Sunday, August 11, 2013

Coming Soon

       Hello everyone! How have all of your summers been? I hope they were as fun-filled and relaxing as mine. This has been my second summer without Anthony and I must say it wasn't quite as sad as the first. Of course I missed Anthony during the good beach days and early morning bike rides, the nights at home and the good times with friends. Despite the moments of loneliness I felt hopeful. I'm here today because I have wonderful news to share with all of you. That does, however, depend on your definition of wonderful news.

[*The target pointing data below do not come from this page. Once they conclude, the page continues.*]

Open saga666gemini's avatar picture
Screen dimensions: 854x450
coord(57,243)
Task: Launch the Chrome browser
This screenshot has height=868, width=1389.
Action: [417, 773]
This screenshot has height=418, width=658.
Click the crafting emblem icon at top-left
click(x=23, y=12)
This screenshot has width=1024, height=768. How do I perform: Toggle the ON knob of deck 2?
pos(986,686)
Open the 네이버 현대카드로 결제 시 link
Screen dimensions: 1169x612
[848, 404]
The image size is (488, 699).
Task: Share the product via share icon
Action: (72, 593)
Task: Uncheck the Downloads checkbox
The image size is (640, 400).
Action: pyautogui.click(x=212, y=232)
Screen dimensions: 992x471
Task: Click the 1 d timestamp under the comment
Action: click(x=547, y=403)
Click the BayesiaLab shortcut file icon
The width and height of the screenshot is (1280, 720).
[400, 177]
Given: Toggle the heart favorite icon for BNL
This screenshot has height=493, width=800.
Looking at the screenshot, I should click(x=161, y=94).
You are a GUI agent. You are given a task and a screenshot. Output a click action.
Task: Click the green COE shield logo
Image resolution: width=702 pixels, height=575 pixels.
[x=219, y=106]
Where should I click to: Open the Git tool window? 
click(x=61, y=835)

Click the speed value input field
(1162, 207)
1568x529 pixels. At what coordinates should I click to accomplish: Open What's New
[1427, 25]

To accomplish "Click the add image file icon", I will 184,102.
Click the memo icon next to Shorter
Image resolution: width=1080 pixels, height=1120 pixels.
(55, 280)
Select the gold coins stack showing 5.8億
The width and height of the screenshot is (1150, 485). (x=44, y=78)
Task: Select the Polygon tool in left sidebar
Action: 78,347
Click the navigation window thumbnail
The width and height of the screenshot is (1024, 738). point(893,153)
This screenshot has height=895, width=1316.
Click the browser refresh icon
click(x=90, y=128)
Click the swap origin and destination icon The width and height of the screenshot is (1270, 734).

       Anthony has been underway a total of three times so far. Two one-week trips and one two-week trip. This coming Monday my sailor will be underway for three weeks. He enjoys the mechanics of his job and working with the machines, however he has still not become acclimated to Navy life. He refuses to talk with me about his short trips to sea. He always says he doesn't want to talk about it. It makes me rather nervous to think about what could be so bad. I don't pry, though. I just give a reluctant, alright, and move along in conversation. One good thing is that Anthony has been seeing a counselor. He actually enjoys it and says it has been helping him. What a relief! I can only play psychiatrist for so long. Maybe if it was my major. One big stumbling block for a short time was the heart-wrenching "I have something to tell you" line. Yes, while my sailor was out at sea, he met a someone. A midshipman. A girl who's name I shall not mention. Just thinking about it makes my skin crawl. He says nothing happened with them but he was completely infatuated for the short time they were together. He is also withholding some information until he returns home. That makes me extra nervous. If "nothing happened" then what could he have to say that he will only say in person? Ugh, I feel nauseous. Aside from this, during the time I have been absent things were pretty mellow. My sailor was busy doing his Navy thing the way only Anthony could do it, and I was busy working, worrying about him, and taking vacations. It was a good summer if I do say so myself.
      I do still hold my breath every underway until he gets back. I'm very afraid for his safety and mental health. It's a tough job I've have had for the past 14 months, and for you, my dear readers, I can only wonder what journeys your sailors will be on. I can only hope that every sailor will return home safe and sound. I have been amazed at the communities I've come across while being a Navy girlfriend. All of you good people coming together to support each other is such a heart warming thing. I'm grateful for the support I have received on my own journey.
       I feel happy, excited, and still anxious. Anthony will return the end of August, and by the beginning of September you will all know why my heart sings with joy. It is slightly bittersweet, but is it just want this girl and her sailor needs! See you all then!